Vinícius Júnior reste évidemment un joueur de classe mondiale, mais il n'a pas toujours été accompagné par un collectif capable de faire la différence. Rodrygo et Éder Militão, deux cadres du Real Madrid, étaient absents du tournoi en raison de blessures.

Neymar, revenu dans le groupe, n'avait plus les jambes pour porter l'équipe pendant quatre-vingt-dix minutes, tandis que Raphinha a lui été écarté des terrains après une lésion musculaire de la cuisse droite face à Haïti. Dans ces conditions, la marge de manœuvre du sélectionneur était forcément limitée.

Une reconstruction plutôt qu'une révolution

La décision de maintenir Ancelotti traduit surtout la volonté du Brésil de rompre avec une habitude devenue contre-productive : changer d'entraîneur au moindre échec. Depuis Tite, qui était au poste entre 2016 et 2022, la Seleção peine à retrouver une véritable stabilité.

Chaque élimination s'accompagne d'un nouveau projet, sans laisser le temps au sélectionneur d'installer ses idées ni de construire un groupe sur plusieurs saisons. Cette fois, le discours est différent. Les dirigeants brésiliens souhaitent bâtir autour d'Ancelotti jusqu'au Mondial 2030, convaincus que son expérience et sa capacité à gérer les grands rendez-vous finiront par porter leurs fruits.

Le principal chantier concerne désormais le renouvellement de l'effectif. Plusieurs cadres approchent de la fin de leur carrière internationale, tandis qu'une nouvelle génération doit encore franchir un cap. Endrick, Estêvão ou encore d'autres jeunes talents devront progressivement prendre davantage de responsabilités pour accompagner Vinícius dans les années à venir.

Le temps comme meilleur allié d'Ancelotti

S'il y a bien une qualité qui a marqué toute la carrière de Carlo Ancelotti, c'est sa capacité à instaurer un climat de confiance pour pérenniser le succès. S'il a souvent prouvé qu'il pouvait gagner dès son arrivée, comme au Real Madrid, sa véritable force réside dans sa faculté à faire évoluer ses équipes sans jamais rompre leur équilibre. C'est en installant des cadres de travail sereins et en adaptant ses principes aux forces en présence, plutôt qu'en imposant une révolution dogmatique, qu'il parvient à tirer la confiance de ses joueurs sur le long terme.

Le Brésil semble vouloir lui offrir cette même confiance. L'élimination contre la Norvège restera une immense déception, mais elle peut aussi servir de point de départ à un nouveau cycle.
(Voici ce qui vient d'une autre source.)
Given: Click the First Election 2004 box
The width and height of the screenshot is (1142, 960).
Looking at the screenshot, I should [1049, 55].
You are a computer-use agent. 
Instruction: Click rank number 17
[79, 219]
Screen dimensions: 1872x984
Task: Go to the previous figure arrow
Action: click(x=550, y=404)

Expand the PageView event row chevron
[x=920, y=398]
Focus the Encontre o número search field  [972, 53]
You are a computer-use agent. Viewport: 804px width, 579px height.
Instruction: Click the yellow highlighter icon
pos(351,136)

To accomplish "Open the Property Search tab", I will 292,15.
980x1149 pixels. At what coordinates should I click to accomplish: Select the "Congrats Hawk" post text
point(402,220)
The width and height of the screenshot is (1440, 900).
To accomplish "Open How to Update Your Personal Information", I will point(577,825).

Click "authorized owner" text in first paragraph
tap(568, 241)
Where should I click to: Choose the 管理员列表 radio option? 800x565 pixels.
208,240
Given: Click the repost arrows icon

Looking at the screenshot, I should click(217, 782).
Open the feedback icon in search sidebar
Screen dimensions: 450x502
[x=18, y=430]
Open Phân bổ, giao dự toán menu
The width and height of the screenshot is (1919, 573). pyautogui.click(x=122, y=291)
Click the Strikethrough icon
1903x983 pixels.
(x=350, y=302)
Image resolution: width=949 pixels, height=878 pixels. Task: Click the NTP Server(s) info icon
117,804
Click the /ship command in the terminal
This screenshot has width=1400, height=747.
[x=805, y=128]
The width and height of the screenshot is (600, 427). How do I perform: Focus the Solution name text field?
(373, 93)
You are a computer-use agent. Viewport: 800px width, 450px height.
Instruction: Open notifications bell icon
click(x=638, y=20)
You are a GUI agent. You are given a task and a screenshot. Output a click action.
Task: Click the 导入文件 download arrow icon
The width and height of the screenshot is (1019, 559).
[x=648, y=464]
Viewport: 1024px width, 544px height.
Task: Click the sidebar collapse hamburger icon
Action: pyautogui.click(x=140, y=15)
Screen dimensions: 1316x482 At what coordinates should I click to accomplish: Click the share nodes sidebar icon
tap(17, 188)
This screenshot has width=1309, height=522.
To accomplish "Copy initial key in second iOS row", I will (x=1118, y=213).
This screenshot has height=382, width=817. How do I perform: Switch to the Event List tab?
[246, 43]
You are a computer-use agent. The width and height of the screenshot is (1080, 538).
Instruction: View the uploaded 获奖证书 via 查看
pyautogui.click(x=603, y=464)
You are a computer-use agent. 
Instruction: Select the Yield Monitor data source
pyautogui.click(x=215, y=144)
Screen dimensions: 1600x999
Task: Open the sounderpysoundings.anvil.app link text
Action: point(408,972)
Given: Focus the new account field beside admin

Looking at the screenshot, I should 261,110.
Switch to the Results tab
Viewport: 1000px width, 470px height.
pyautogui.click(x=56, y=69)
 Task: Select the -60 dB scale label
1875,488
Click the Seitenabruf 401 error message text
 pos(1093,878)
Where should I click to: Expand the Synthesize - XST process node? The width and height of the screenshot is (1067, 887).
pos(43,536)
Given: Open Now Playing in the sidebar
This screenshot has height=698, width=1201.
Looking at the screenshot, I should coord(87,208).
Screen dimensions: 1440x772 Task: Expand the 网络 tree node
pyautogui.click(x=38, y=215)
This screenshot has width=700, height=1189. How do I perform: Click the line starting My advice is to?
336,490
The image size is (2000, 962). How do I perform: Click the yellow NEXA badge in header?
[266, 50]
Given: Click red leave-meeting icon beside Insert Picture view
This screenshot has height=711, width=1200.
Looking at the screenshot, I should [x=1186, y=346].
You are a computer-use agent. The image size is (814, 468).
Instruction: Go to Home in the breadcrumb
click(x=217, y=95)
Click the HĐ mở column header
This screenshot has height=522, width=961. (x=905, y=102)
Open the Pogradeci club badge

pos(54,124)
Ancelotti lui-même a évoqué cette idée en expliquant que cette défaite devait être considérée comme « le premier pas d'un nouveau cycle » pour la Seleção.

Le défi est immense, mais les dirigeants brésiliens estiment qu'il serait incohérent de juger un entraîneur arrivé récemment sur un tournoi disputé avec un effectif diminué et encore en pleine reconstruction.

Le rendez-vous est donc déjà pris pour les prochaines échéances. Avec davantage de temps, un groupe plus complet et une nouvelle génération appelée à mûrir, Carlo Ancelotti aura désormais l'occasion de prouver que la confiance accordée par la fédération était le bon choix.